═════ Data

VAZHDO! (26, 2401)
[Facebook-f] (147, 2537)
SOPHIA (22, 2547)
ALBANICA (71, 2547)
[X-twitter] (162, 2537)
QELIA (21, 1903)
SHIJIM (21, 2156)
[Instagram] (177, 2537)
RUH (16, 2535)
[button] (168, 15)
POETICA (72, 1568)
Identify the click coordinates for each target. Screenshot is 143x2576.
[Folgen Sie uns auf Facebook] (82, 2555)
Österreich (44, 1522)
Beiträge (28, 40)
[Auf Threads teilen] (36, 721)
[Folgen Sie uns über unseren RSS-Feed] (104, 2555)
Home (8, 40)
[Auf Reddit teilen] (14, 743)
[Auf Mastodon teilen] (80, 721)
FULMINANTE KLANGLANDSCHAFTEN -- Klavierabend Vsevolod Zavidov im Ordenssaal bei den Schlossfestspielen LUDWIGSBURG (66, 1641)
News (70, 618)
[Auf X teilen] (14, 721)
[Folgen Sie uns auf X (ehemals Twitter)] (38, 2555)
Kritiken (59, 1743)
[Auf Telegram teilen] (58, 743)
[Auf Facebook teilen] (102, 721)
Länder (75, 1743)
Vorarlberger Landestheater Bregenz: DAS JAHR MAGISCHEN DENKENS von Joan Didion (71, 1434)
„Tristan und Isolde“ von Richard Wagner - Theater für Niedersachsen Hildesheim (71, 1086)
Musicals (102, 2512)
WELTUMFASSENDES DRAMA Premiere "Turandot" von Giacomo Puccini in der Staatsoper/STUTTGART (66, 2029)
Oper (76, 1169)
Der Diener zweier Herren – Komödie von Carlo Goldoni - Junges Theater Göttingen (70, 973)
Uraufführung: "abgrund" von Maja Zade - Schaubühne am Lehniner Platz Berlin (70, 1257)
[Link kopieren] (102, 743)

══════════

▸ Assignment
Please give back only the lines starting with the one that contains "[Auf X teilen] (14, 721)" and ending with the last line of the listing, retyped exactly.

▸ Exercise response
[Auf X teilen] (14, 721)
[Folgen Sie uns auf X (ehemals Twitter)] (38, 2555)
Kritiken (59, 1743)
[Auf Telegram teilen] (58, 743)
[Auf Facebook teilen] (102, 721)
Länder (75, 1743)
Vorarlberger Landestheater Bregenz: DAS JAHR MAGISCHEN DENKENS von Joan Didion (71, 1434)
„Tristan und Isolde“ von Richard Wagner - Theater für Niedersachsen Hildesheim (71, 1086)
Musicals (102, 2512)
WELTUMFASSENDES DRAMA Premiere "Turandot" von Giacomo Puccini in der Staatsoper/STUTTGART (66, 2029)
Oper (76, 1169)
Der Diener zweier Herren – Komödie von Carlo Goldoni - Junges Theater Göttingen (70, 973)
Uraufführung: "abgrund" von Maja Zade - Schaubühne am Lehniner Platz Berlin (70, 1257)
[Link kopieren] (102, 743)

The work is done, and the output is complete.